--- Extracted text ---

Israel and Iran are duking it out like Yosemite Sam and me, only with more explosions and less Elmer Fudd. Buckle up, folks, it's gonna be a bumpy ride!
Israel and Iran are duking it out like Yosemite Sam and me, only with more explosions and less Elmer Fudd. Buckle up, folks, it's gonna be a bumpy ride!

Of Course There's A Bang Up Beginning!

Well folks things just got a whole lot 'more interesting' than carrot stew! Seems like Israel decided to drop in on Iran for a little unannounced visit if you catch my drift. Word on the street – or should I say from those fancy news fellas – is that they launched some airstrikes targeting Iran's nuclear program. Yikes! Could it be that they want to remove any possibility of Iran developing nuclear weapons? Who knows but I know I don't wanna get caught in the crossfire especially if there are no carrots involved!

That's All Folks!... Or Is It?

--- Data segment ---

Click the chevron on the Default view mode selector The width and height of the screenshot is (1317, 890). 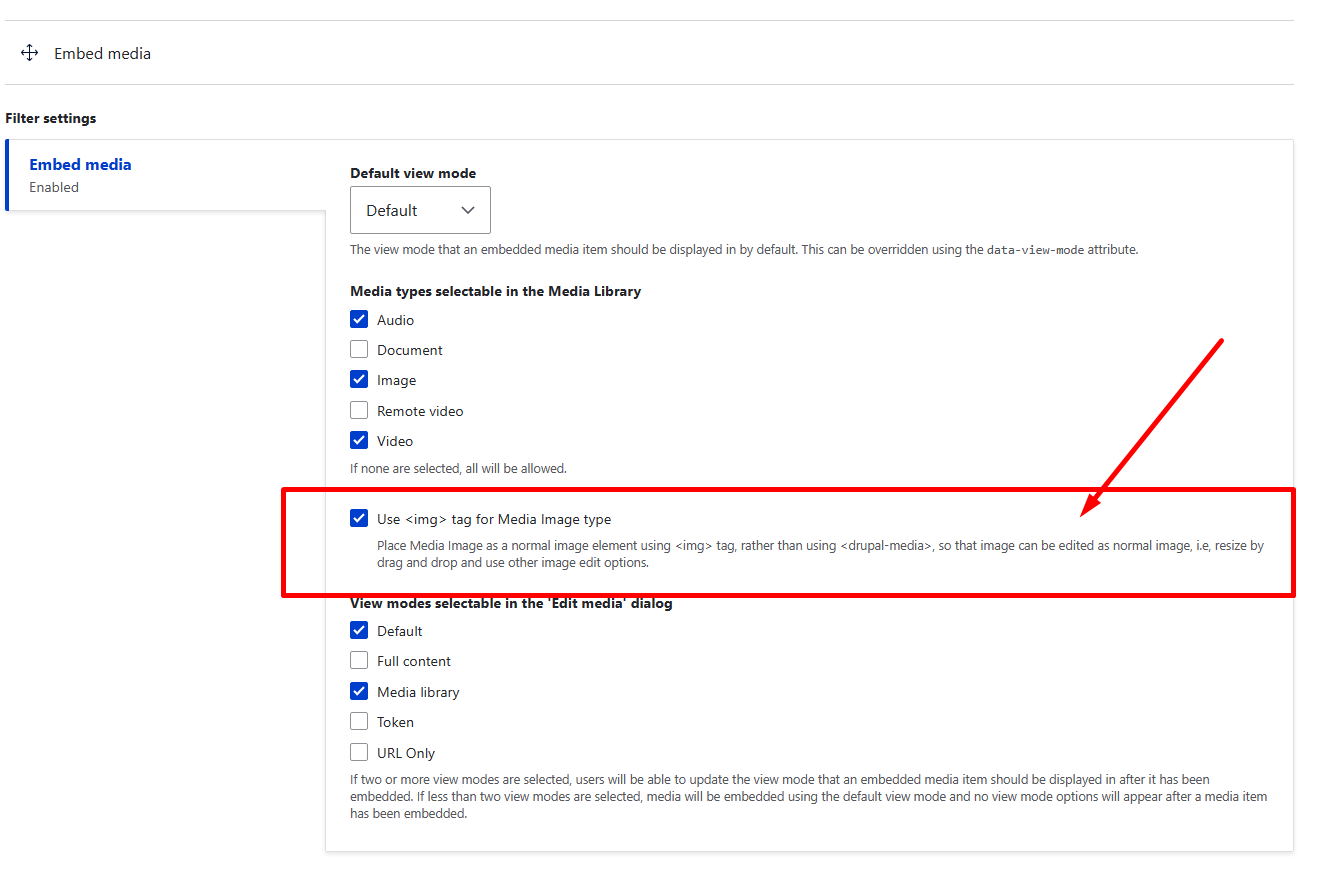(x=467, y=210)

---

• [Exercise task]:
In the text about Israel and Iran, what did the airstrikes target?

• [Response]:
Iran's nuclear program.